## Testo di lettura
'''

JEFFREY LIONEL DAHMER: IL CANNIBALE DI MILWAUKEE

Noto con l’appellativo di Cannibale (o Mostro) di Milwaukee, Jeffrey Lionel Dahmer è stato un serial killer statunitense cui sono stati attribuiti diciassette omicidi commessi tra i suoi 18 e 31 anni di età e, precisamente tra il 1978 e il 1991.


A rendere particolarmente spaventosa la vicenda, oltre al dato numerico relativo alle vittime, sono i metodi utilizzati dallo stesso per uccidere e, soprattutto, per l’attitudine comportamentale del killer successiva agli eventi: morti feroci e violente accompagnate da smembramenti dei corpi delle vittime e dai relativi occultamenti, da atti di violenza necrofila, squartamenti e, soprattutto, da atti di cannibalismo.

Dedito all’uso ed abuso di alcool già in età preadolescenziale, si è dimostrato attratto alla morte sotto ogni suo aspetto: da quella degli animali (dei quali recuperava i corpi per seppellirli od utilizzarli per spaventare amici od estranei) a quella delle persone (verso le quali alimentava fantasie sessuali necrofile).

Analizzando il comportamento di Dahmer è facile intuire che si tratta di un serial killer organizzato, i cui delitti vengono commessi con una modalità prefigurata dall’autore, le cui vittime corrispondono ad un canone idealizzato ben definito nella mente del killer stesso.

Le vittime, poi, sono tutte di sesso maschile, per lo più omosessuali e di nazionalità afroamericana od asiatica (l’elemento della diversa nazionalità potrebbe far includere Dahmer anche nel novero dei killer orientati al controllo della vittima).

I ragazzi, spesso giovanissimi, venivano abbordati in club gay o direttamente per strada, condotti presso la propria abitazione con la scusa di passare la serata in compagnia, bevendo o guardando film pornografici, e sistematicamente dopo aver operato violenze ed abusi sessuali li uccideva tutti allo stesso modo: dopo averli narcotizzati con sostanze psicotrope, venivano  uccisi tramite strangolamento o, in alternativa, attraverso ripetute pugnalate; talvolta subivano atti di necrofilia ed infine squartati e sezionati tramite una sega elettrica.

Tutta l’attività del killer veniva documentato dallo stesso Dahmer che fotografava ogni singola operazione[1].

Catturato nel luglio del 1991, grazie alla fuga di un ragazzo che sarebbe stato sicuramente la sua futura vittima, viene condotto nel carcere di Milwaukee, processato e successivamente condannato alla pena dell’ergastolo per l’uccisione delle sue vittime, nonostante l’infermità mentale invocata più volte dalla difesa.

'''

## Consegne
1. Nel testo su Jeffrey Dahmer, per quale motivo lo si considera un serial killer organizzato? Rispondi in una o due frasi.
2. Secondo il testo su Jeffrey Dahmer, in che mese e anno fu catturato?
3. Ricopia dal testo su Jeffrey Dahmer tutto il brano che va da "JEFFREY LIONEL DAHMER: IL" giù fino a "atti di cannibalismo.".

## Dati forniti
'''

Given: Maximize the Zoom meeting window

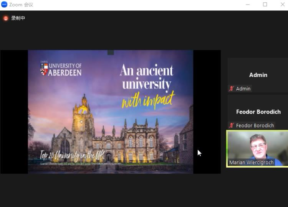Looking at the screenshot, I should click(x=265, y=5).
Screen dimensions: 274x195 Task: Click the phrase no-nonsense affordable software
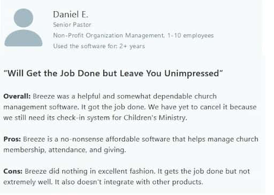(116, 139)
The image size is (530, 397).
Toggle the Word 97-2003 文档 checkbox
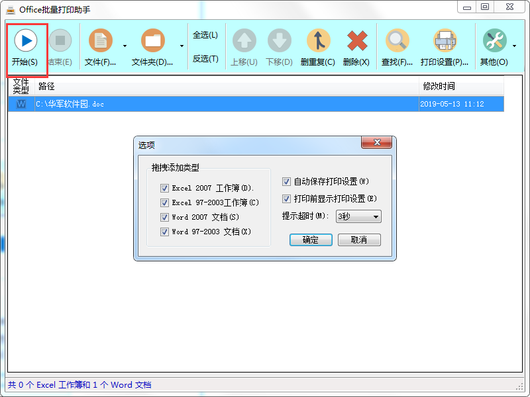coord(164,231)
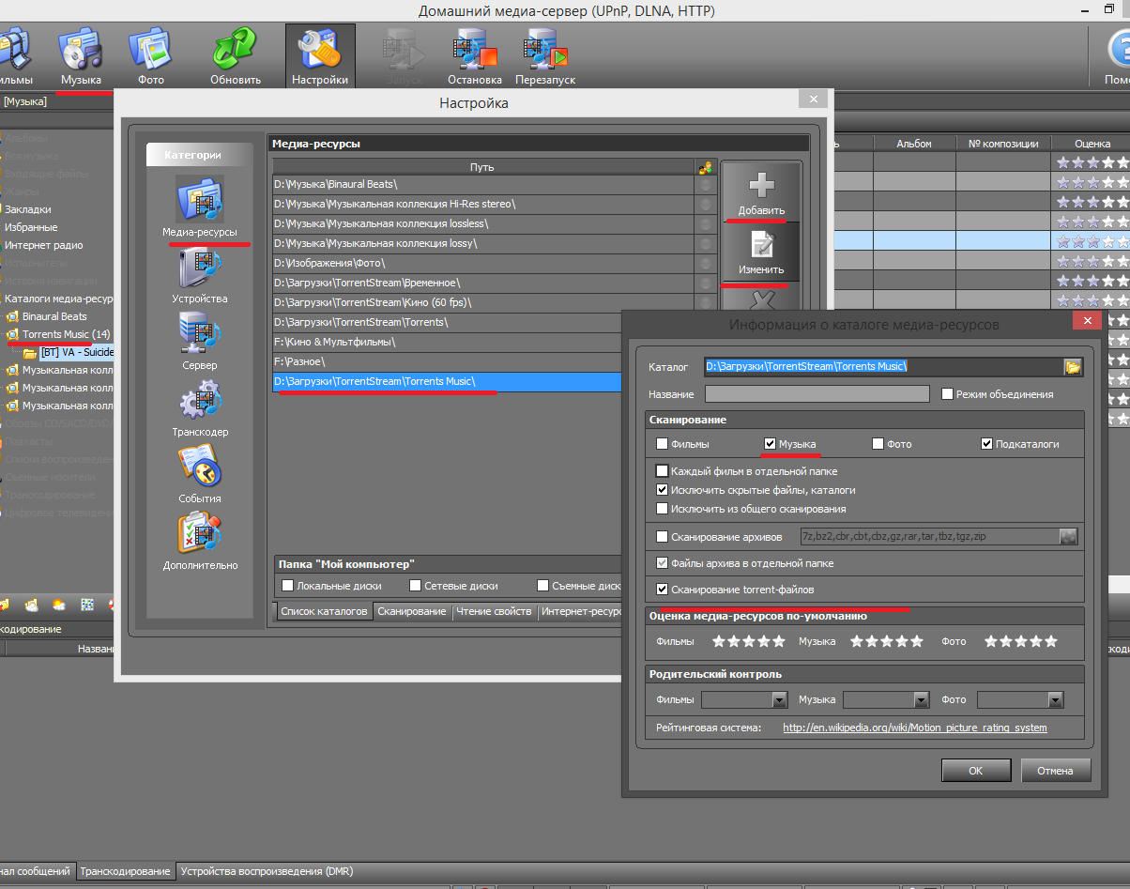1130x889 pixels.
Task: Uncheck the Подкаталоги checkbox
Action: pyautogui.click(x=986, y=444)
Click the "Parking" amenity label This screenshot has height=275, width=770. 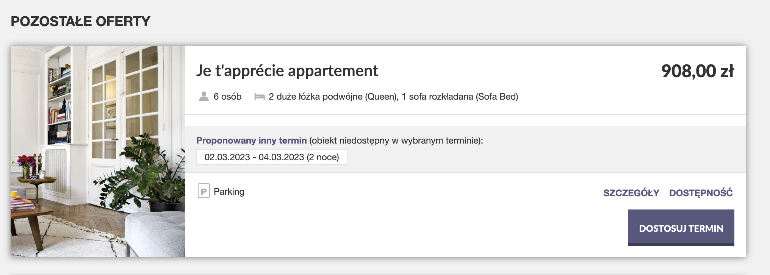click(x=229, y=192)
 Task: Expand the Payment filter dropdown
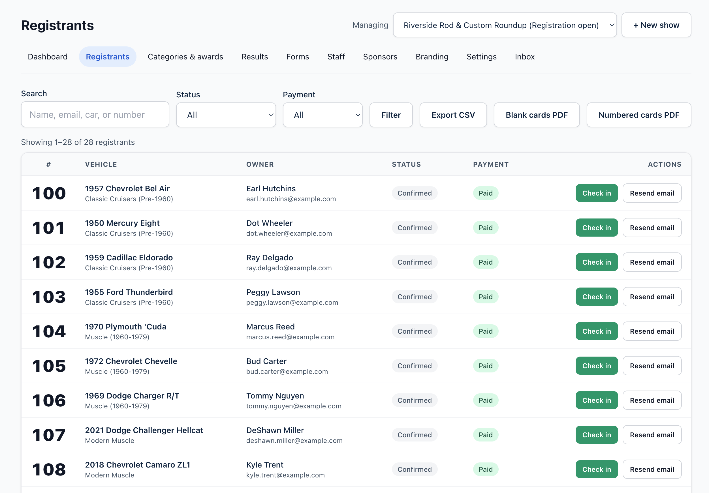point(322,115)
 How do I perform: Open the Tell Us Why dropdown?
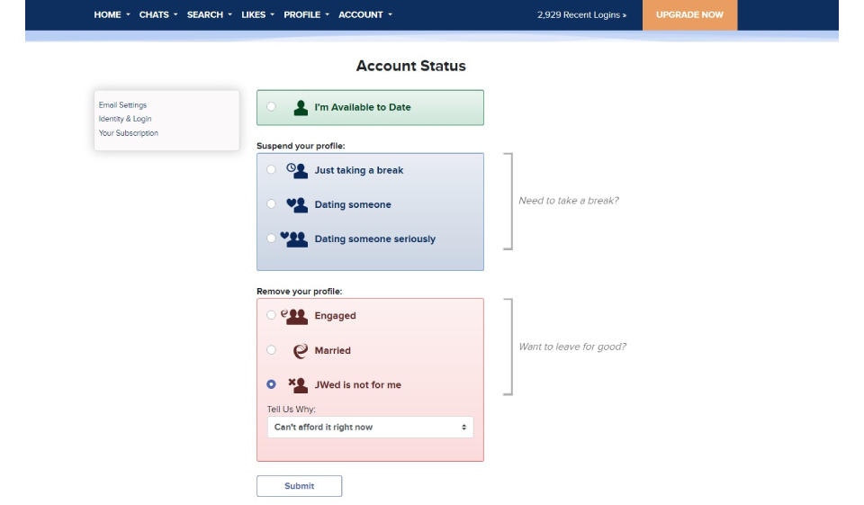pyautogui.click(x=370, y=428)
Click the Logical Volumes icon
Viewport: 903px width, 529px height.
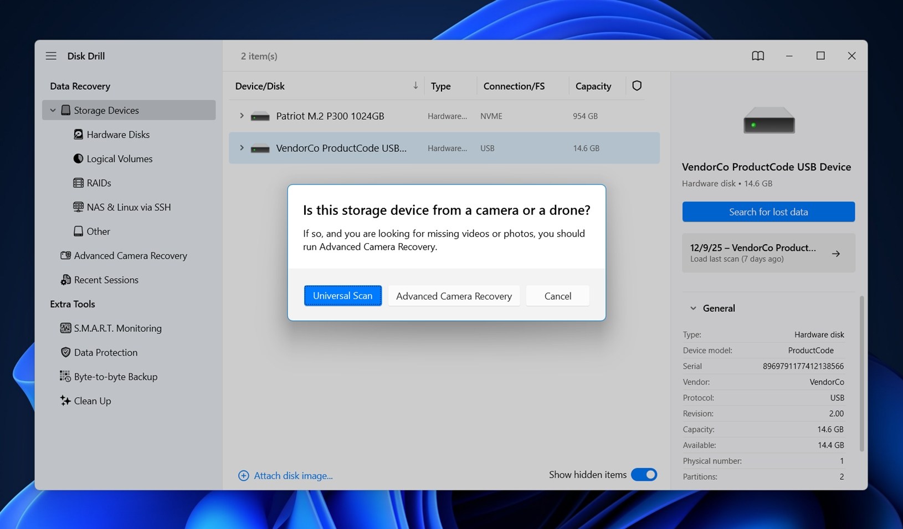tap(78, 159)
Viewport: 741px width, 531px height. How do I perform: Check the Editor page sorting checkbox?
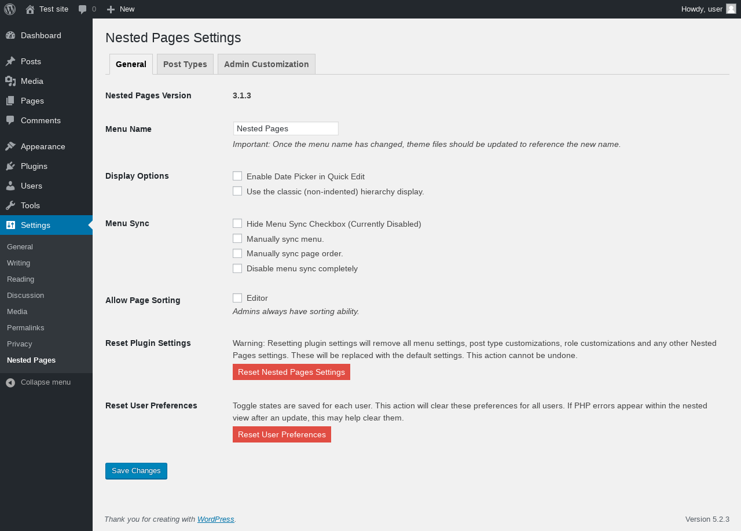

'''

## Soluzioni
1. Perché i suoi delitti venivano commessi con una modalità prefigurata da lui stesso e le vittime corrispondevano a un canone idealizzato ben definito nella sua mente.

2. Nel luglio del 1991.

3.
JEFFREY LIONEL DAHMER: IL CANNIBALE DI MILWAUKEE

Noto con l’appellativo di Cannibale (o Mostro) di Milwaukee, Jeffrey Lionel Dahmer è stato un serial killer statunitense cui sono stati attribuiti diciassette omicidi commessi tra i suoi 18 e 31 anni di età e, precisamente tra il 1978 e il 1991.


A rendere particolarmente spaventosa la vicenda, oltre al dato numerico relativo alle vittime, sono i metodi utilizzati dallo stesso per uccidere e, soprattutto, per l’attitudine comportamentale del killer successiva agli eventi: morti feroci e violente accompagnate da smembramenti dei corpi delle vittime e dai relativi occultamenti, da atti di violenza necrofila, squartamenti e, soprattutto, da atti di cannibalismo.